Very basic RTF import and export are implemented. Import sometimes has issues.
So, as you can see, very basic indeed. Essentially, I haven’t worked on WordTsar in a year, since as I said, it does what I want/need.
A Word on Fonts
Wordstar fonts are whacked. Wordstar knows a little over 200 fonts. The fonts are only available based on the printer you have. Modern computers have laser or inkjet printers capable of many fonts. Mapping fonts between Wordstar and WordTsar is a pain. In order to facilitate font mappings, this is what WordTsar currently does.
- Try to map the Wordstar fontname to a system font name, using a Levenshtein distance algorithm.
- If a good match is found, that font is used for the display.
- If no match is found, use a system selected font based on the font characteristics
- When a Wordstar file is loaded, the selected font is remembered, so when the file is saved, the same font is put back.
- When you select a font in WordTsar
- The font displays as selected.
- When the file is save, the fonts characteristics are saved in the Wordstar file, and Wordstar can select a matching font.
- When the file is loaded, it’s possible for the system to select a different font, based on font characteristics.

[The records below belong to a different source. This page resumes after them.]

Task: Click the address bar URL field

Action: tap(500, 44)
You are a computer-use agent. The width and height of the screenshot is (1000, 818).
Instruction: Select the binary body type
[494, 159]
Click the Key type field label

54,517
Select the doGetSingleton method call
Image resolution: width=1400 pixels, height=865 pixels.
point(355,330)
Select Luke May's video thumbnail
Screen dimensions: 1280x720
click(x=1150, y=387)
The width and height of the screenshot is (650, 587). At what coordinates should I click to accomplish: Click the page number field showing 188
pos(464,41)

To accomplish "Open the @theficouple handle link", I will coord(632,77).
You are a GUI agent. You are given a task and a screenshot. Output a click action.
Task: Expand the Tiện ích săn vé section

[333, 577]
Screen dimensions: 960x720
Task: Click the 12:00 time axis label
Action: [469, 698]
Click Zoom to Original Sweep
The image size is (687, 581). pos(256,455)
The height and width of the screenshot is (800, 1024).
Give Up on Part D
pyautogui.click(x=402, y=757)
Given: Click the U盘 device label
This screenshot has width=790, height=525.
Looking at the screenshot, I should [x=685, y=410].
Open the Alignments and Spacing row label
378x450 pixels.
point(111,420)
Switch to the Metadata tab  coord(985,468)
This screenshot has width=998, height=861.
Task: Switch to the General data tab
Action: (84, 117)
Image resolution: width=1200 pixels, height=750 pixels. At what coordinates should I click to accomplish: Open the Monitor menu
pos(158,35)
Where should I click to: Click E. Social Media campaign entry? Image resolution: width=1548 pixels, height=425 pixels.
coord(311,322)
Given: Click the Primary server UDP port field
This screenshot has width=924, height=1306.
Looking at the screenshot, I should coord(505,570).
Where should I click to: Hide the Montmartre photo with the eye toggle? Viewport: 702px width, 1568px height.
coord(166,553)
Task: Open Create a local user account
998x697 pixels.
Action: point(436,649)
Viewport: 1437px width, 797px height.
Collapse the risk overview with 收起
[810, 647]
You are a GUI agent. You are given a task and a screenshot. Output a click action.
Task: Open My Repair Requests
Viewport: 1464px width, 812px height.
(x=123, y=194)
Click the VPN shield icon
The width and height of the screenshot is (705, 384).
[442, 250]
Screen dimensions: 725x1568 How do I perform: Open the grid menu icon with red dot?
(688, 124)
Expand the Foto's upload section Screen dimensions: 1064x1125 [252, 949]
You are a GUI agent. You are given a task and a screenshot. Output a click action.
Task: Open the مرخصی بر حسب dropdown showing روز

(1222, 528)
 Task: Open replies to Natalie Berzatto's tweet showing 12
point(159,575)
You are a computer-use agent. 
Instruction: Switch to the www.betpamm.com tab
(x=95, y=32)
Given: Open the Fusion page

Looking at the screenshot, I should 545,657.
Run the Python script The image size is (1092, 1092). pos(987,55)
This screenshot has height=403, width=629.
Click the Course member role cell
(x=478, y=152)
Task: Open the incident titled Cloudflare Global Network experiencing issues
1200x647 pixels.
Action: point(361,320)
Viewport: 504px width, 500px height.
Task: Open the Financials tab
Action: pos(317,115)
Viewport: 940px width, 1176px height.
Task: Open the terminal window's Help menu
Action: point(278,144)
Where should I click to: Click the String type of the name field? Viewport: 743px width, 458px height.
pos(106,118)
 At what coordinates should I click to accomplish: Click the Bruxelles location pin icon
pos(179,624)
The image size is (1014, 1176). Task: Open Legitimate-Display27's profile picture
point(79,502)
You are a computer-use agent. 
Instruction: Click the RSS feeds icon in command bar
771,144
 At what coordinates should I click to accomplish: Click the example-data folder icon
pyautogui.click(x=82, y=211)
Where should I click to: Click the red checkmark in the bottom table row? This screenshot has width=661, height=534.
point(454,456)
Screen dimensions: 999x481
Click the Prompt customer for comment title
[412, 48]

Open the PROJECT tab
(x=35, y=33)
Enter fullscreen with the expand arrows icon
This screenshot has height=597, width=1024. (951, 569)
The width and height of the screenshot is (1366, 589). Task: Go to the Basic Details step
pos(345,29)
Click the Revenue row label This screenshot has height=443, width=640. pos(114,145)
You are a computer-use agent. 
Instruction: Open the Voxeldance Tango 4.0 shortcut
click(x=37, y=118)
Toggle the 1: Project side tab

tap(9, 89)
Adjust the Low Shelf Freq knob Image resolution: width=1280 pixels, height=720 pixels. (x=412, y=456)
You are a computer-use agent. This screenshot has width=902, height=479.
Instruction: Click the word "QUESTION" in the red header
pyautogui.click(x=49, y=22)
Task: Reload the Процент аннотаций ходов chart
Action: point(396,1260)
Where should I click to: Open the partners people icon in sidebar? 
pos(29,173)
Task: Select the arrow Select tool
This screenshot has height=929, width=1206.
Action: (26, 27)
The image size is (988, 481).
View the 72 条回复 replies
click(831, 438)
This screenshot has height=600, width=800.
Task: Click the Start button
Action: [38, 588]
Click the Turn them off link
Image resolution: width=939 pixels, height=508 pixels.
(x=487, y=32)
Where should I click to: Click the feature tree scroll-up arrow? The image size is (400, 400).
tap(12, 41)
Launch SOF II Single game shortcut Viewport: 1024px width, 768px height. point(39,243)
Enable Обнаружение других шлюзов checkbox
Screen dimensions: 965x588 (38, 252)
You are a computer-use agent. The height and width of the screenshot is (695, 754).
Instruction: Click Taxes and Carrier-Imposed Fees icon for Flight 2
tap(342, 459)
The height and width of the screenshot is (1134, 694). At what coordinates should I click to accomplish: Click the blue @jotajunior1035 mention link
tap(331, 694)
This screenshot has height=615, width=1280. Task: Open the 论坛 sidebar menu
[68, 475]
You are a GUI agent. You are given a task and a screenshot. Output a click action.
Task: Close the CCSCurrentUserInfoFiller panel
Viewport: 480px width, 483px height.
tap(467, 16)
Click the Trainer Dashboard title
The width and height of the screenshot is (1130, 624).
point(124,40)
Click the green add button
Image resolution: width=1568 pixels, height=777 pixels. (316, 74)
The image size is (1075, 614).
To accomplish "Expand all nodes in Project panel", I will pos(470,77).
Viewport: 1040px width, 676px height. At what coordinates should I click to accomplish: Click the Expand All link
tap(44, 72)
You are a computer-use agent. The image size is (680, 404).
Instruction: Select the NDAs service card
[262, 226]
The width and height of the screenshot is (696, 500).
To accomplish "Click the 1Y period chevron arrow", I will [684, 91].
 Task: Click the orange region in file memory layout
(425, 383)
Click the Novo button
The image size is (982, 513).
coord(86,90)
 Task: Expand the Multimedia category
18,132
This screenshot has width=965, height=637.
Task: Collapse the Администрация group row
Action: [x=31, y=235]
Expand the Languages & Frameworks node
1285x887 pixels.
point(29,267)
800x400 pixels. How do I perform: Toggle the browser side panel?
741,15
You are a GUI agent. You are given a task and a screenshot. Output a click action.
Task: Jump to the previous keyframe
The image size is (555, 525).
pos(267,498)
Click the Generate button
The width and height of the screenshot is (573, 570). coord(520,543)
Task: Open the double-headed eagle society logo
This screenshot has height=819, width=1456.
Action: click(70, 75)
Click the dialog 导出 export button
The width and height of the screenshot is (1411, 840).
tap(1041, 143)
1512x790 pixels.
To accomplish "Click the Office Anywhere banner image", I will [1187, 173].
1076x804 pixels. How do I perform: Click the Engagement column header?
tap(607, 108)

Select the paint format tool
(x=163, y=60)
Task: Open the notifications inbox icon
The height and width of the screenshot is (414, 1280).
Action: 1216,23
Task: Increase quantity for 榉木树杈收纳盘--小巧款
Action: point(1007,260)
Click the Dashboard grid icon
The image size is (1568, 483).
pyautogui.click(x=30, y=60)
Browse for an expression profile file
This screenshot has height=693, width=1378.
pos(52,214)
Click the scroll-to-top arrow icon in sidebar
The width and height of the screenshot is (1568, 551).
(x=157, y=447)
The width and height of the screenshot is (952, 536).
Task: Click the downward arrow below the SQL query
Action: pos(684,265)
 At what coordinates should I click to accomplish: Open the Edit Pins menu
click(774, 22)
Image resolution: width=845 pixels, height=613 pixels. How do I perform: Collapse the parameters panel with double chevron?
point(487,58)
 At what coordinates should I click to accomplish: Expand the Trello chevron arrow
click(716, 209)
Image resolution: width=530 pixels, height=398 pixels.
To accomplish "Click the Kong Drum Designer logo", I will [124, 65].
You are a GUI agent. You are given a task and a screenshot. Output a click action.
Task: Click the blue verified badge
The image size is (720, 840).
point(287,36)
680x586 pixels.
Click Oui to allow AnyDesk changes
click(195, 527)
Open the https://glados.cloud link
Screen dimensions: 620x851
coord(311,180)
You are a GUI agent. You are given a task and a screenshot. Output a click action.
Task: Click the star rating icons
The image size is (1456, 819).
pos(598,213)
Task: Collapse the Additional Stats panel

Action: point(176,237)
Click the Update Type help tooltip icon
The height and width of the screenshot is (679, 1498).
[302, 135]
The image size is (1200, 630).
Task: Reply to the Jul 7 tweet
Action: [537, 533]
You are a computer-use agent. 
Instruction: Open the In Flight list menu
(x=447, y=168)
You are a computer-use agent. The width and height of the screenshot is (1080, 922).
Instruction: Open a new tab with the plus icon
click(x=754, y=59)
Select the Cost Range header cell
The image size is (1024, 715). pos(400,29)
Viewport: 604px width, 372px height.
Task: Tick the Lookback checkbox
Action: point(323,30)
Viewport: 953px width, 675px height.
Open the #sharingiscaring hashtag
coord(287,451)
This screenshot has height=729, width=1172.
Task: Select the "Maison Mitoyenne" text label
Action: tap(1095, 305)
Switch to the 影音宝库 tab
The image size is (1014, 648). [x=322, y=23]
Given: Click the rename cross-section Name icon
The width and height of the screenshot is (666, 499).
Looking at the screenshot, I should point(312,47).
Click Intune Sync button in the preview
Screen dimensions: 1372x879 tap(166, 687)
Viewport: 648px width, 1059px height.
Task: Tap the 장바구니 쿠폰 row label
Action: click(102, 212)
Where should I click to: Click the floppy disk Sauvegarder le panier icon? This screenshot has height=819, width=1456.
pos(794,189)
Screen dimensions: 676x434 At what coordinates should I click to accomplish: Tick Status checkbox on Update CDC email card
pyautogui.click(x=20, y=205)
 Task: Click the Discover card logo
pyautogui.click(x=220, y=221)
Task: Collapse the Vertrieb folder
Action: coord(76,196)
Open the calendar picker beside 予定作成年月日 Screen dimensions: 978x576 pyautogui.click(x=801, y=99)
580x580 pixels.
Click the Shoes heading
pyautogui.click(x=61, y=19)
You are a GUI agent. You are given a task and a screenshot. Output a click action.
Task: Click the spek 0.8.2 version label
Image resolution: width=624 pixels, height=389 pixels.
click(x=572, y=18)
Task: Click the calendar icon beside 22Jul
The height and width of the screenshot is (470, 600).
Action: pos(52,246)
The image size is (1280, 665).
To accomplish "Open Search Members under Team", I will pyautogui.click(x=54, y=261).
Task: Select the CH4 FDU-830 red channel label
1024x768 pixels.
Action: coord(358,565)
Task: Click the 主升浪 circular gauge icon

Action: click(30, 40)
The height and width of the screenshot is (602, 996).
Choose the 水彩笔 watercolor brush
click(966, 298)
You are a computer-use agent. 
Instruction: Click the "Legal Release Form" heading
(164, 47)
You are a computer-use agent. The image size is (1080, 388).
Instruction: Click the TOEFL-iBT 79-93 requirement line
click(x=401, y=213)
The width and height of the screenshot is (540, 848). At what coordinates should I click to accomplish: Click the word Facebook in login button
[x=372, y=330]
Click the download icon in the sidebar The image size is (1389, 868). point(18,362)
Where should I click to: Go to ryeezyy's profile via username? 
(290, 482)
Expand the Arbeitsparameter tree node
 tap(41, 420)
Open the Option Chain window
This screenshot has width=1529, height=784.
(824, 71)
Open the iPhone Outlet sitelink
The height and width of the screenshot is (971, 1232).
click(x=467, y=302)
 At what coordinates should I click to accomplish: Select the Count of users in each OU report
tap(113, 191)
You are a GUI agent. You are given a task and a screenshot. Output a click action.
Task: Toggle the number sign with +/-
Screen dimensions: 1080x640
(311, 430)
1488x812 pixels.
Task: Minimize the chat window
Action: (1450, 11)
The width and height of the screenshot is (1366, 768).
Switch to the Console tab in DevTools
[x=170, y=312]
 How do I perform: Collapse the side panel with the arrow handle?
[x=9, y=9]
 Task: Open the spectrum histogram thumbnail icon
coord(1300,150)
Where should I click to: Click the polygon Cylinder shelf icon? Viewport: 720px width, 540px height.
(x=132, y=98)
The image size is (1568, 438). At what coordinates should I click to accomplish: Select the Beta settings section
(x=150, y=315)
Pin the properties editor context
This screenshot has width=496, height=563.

Basically, font handling sucks. That being said, Wordstar 7.0d handles its file format elegantly. I can create a new ‘sequence’ that properly stores WordTsar fonts, and have WordTsar read them back. Wordstar will ignore the sequence when the file is loaded. I’m not sure what it does on file save yet. In order for WordTsar to be able to handle modern font selection properly, the Wordstar file format needs to be changed, but it can be done in a backwards compatible format.
1 – All three versions are at the same feature level, except for the following:
OSX: Slow screen updates and somewhat flakey cursor (carat).
OSX and Windows: No spell check.
2 – All test software will be binaries, no install files, and some possible hand creation of files. It should be straight forward, but don’t expect anything fancy yet.